> _What you will do_
Line by line, retype the material below exactly, from its first line up to and including the one holding "Select the 边界".

───

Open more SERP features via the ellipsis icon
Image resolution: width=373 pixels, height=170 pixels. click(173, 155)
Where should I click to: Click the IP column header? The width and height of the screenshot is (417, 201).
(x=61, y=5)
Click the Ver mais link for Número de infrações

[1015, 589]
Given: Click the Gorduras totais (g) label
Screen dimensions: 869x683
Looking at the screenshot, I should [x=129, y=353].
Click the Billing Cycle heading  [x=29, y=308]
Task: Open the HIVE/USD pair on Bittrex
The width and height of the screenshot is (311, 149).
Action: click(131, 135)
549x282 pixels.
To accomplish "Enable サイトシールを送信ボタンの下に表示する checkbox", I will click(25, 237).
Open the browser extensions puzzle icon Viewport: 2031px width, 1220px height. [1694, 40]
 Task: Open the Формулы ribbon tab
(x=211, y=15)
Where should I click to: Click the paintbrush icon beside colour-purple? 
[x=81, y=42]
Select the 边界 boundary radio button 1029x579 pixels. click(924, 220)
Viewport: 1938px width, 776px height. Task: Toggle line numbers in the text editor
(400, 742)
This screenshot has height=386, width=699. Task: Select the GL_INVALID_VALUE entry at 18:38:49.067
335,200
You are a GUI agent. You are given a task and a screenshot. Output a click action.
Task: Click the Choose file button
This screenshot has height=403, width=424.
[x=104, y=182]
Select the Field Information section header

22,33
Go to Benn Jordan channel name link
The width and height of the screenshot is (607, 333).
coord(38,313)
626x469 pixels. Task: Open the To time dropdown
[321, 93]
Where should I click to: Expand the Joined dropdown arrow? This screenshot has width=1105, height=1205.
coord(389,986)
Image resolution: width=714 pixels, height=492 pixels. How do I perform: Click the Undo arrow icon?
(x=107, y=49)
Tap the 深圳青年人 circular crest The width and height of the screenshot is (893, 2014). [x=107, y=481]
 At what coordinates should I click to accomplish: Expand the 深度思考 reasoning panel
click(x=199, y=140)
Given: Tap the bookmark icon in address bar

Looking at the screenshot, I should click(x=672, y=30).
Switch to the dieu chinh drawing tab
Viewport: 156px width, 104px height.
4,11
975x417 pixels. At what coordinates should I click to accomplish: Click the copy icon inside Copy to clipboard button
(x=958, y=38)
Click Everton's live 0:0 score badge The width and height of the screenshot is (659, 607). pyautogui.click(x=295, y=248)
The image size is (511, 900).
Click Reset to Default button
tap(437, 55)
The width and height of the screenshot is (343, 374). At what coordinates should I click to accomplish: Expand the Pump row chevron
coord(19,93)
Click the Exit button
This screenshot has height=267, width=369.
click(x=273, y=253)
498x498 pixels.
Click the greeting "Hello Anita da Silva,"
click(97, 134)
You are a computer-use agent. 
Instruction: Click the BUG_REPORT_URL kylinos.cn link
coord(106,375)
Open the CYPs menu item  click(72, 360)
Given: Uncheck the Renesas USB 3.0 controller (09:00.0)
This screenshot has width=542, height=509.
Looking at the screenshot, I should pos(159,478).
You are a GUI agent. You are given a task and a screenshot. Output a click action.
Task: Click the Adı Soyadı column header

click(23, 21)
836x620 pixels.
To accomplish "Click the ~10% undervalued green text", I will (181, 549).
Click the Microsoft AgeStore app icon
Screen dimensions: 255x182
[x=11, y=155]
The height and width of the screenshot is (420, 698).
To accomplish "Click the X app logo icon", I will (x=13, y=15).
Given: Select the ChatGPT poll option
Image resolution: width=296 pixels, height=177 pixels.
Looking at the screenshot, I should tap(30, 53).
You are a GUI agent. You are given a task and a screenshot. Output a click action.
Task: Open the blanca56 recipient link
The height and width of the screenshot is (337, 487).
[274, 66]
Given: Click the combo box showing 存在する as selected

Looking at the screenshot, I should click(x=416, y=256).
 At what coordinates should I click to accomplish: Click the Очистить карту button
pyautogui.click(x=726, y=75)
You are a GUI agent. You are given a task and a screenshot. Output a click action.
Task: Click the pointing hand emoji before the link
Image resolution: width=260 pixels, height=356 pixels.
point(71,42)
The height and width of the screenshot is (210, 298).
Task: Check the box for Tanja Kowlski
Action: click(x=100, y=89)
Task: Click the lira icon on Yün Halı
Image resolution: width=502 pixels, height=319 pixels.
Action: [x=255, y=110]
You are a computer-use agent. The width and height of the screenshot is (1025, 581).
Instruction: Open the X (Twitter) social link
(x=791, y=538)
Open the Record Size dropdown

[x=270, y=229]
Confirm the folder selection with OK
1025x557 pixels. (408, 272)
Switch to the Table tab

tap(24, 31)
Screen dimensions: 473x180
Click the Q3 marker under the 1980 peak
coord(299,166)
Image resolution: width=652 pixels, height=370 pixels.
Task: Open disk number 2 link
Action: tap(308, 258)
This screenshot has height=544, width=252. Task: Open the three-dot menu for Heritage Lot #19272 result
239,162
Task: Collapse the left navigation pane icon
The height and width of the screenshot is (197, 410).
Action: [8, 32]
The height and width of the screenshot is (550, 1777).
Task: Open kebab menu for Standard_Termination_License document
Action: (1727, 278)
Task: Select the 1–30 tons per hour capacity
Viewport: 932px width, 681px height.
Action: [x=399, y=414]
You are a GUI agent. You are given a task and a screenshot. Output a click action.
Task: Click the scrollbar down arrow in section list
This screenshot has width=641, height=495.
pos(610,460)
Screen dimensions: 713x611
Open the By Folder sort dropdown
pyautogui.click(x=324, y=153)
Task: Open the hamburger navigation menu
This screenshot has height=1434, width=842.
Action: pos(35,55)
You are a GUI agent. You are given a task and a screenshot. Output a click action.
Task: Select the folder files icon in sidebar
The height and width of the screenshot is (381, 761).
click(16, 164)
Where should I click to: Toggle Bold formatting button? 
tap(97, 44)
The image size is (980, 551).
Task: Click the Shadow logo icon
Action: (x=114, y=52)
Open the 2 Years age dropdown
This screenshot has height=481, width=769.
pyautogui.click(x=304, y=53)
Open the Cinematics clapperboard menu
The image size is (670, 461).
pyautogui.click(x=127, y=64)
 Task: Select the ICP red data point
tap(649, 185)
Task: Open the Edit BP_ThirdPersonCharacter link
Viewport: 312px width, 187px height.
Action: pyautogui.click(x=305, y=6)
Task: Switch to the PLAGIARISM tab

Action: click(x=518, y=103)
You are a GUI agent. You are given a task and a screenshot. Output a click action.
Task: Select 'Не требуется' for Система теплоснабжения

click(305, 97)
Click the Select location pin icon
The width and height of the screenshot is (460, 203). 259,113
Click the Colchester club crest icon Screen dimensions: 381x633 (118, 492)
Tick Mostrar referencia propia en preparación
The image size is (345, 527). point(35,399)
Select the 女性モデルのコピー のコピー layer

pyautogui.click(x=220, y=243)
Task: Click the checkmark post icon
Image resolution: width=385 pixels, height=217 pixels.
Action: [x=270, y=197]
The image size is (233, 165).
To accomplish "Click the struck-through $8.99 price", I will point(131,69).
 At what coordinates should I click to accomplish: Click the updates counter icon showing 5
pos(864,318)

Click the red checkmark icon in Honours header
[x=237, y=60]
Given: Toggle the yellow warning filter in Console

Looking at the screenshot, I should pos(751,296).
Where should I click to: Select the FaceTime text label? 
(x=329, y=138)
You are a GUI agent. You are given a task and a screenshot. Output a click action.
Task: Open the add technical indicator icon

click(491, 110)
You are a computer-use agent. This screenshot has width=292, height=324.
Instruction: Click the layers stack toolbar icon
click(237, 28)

───

> _Response to the task_
Open more SERP features via the ellipsis icon
Image resolution: width=373 pixels, height=170 pixels. click(173, 155)
Where should I click to: Click the IP column header? The width and height of the screenshot is (417, 201).
(x=61, y=5)
Click the Ver mais link for Número de infrações

[1015, 589]
Given: Click the Gorduras totais (g) label
Screen dimensions: 869x683
Looking at the screenshot, I should [x=129, y=353].
Click the Billing Cycle heading  [x=29, y=308]
Task: Open the HIVE/USD pair on Bittrex
The width and height of the screenshot is (311, 149).
Action: click(131, 135)
549x282 pixels.
To accomplish "Enable サイトシールを送信ボタンの下に表示する checkbox", I will click(25, 237).
Open the browser extensions puzzle icon Viewport: 2031px width, 1220px height. [1694, 40]
 Task: Open the Формулы ribbon tab
(x=211, y=15)
Where should I click to: Click the paintbrush icon beside colour-purple? 
[x=81, y=42]
Select the 边界 boundary radio button 1029x579 pixels. click(924, 220)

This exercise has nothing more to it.